Are you receiving the message and what are you doing with them?
Am I experiencing stress? Now listen. How is the body (gut), brain (head) and heart (feelings) responding?
Stress and pain is a signal to pay attention as something is attempting to “hurt you” and attack on your nervous system.

EXERCISE: Start to notice what part of your body is feeling stresses and what you may be currently experiencing, for example, tension in your shoulders may be from feelings of carrying the weight of the world om your shoulders. Sound familiar? Once we are able to understand the stress response we can start to make subtle shifts in managing stress. Questions you can start to ask yourself to build awareness:
What do we perceive as stressful?
How do you respond to stress?
How do you interact with stress?
How do we relate to stress?

“What you resists, persists

Carl Jung

When we don’t resist and push away the stress and pain we are then able to transform it. Learning to listen, slow down we are able to better RESPOND and not REACT.

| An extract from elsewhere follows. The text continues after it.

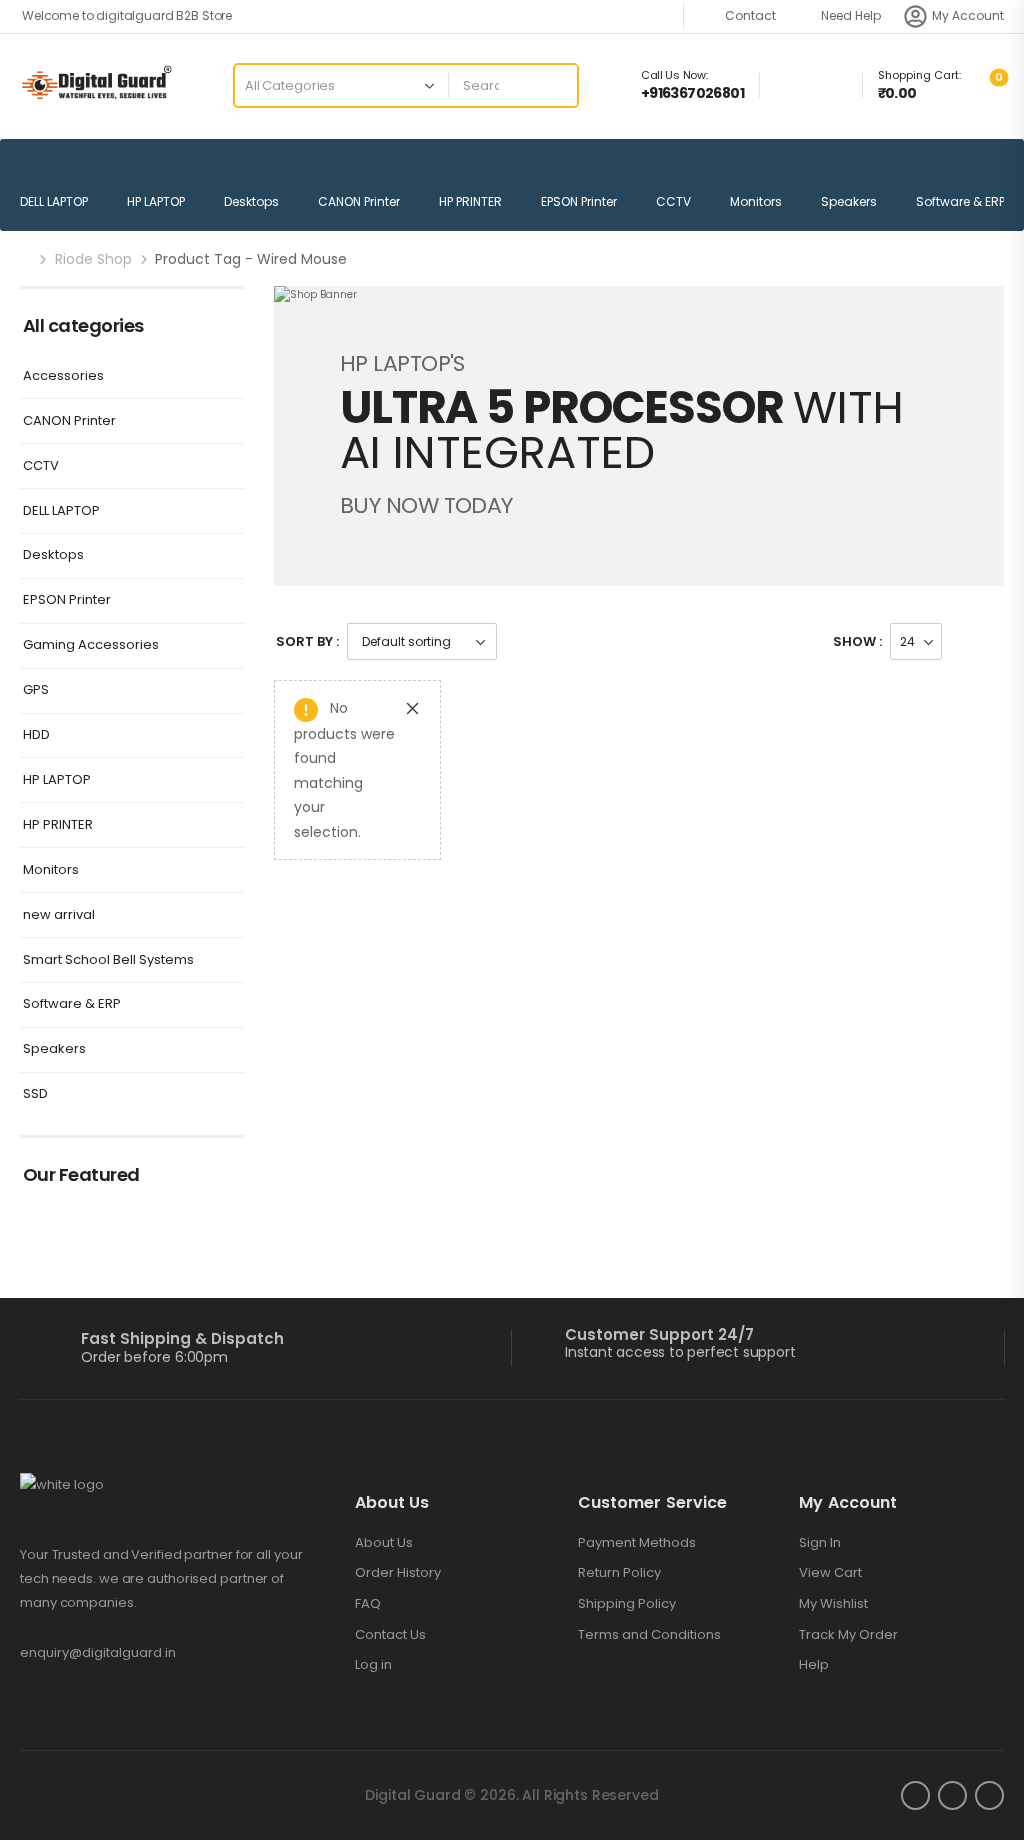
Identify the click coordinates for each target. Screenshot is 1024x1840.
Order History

HOW DO YOU RESPOND versus REACT?

First we have to identify the messages and data that is coming into our brains: head~gut~heart. The body will “talk” in languages of these three brains. Words will come from the head brain, emotions will come from the gut and feelings will come from the heart. Stress may be manifested in our head brains through overthinking, for example, and in the body through pain. We also receive messages with our intuition, the gut feelings we talked about in The Brain Brain Connection. What we do with each of these energies is up to us (see above about what you can control and what controls you). Focusing on a RESPONSE that is oxytocin based versus cortisol based is a good start. Can you think of some ways and time you know when the oxytocin was flowing in your body? For parents it might have been the birth of baby, for childfree persons it may be celebrating a milestone with friends. Oxytocin is the BONDNIG hormone. so ANYTHING that has to do with BONDING with another and expanding our purpose will release oxytocin! Even THINKING about reaching out wit a friend according to Dr. Kundu is enough to stimulate the release of oxytocin! WOW! Powerful stuff! Other ways oxytocin is released is:

  • Doing something to help someone else
  • Be of help and let yourself be helped

It’s no wonder oxytocin release feels so good, biologically it also helps to release muscle tension and increase blood flow to all areas of the body.